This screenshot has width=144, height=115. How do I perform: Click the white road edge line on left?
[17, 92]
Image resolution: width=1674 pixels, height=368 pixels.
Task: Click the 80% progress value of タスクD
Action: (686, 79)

--------------------------------

TASK OBJECTIVE — Each entry needs to be transcribed exactly.

FINISHED EXERCISE —
This screenshot has width=144, height=115. How do I perform: Click the white road edge line on left?
[17, 92]
Image resolution: width=1674 pixels, height=368 pixels.
Task: Click the 80% progress value of タスクD
Action: (686, 79)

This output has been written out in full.